Publikation
OCAS: Ontology-Based Corpus and Annotation Scheme. Towards an OBIE Gold Standard that Contains even Implicit Facts
Alexander Grothkast; Benjamin Adrian; Kinga Schumacher; Andreas Dengel
In: Sebastian Blohm; Ulf Brefeld; Felix Jungermann; Roman Yangarber (Hrsg.). Proceedings of the High-level Information Extraction Workshop 2008. High-level Information Extraction Workshop (HLIE-2008), located at ECML PKDD 2008, September 15-19, Antwerpen, Belgium, Pages 25-35, ECML PKDD 2008, 2008.
Zusammenfassung
This paper presents strategies and lessons learned from the creation of
a corpus. It suggests a gold standard for evaluating ontology-based information
extraction (OBIE) systems. This OBIE gold standard is called OCAS2008 and
consists of: (i) an OBIE layer cake for comparing OBIE systems by subtasks, (ii)

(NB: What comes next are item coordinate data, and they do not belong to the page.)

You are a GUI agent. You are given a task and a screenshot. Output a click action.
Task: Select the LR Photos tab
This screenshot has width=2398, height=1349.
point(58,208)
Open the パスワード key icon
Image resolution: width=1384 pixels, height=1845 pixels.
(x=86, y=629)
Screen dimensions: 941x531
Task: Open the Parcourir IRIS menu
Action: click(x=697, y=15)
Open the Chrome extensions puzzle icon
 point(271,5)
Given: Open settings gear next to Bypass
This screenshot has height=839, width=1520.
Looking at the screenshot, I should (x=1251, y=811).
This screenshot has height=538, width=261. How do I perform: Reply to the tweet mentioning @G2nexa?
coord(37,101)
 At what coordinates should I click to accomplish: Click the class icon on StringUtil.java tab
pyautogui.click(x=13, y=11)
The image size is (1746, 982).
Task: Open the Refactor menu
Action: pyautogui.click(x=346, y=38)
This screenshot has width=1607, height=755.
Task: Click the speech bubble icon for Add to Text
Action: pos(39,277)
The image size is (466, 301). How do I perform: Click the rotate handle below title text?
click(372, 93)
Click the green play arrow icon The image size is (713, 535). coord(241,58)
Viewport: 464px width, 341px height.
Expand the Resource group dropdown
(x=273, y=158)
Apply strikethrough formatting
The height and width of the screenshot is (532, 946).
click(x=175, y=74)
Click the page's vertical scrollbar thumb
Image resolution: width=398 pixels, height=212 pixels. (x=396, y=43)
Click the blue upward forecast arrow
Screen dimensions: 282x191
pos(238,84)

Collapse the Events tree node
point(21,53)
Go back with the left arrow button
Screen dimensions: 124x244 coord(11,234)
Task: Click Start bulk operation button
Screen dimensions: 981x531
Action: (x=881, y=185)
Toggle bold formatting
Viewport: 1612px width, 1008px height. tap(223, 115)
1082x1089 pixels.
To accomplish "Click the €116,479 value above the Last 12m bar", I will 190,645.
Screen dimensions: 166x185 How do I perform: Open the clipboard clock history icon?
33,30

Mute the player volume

a document corpus of 121 documents with 31,000 words about a closed domain,
(iii) a compact domain ontology including more than 40,000 instances, (iv) two
annotation scenarios that extend traditional template-based evaluations, (v) an
annotation set that contains typed annotations according to the ontology and the
OBIE layer cake, (vi) annotations that concern text phrases, symbols, instances,
explicitly written facts, implicit facts, and (vii) finally, human created annotations
according to predefined specifications. We claim that the use of OCAS2008
provides a basis for comparable and significant evaluations of OBIE systems.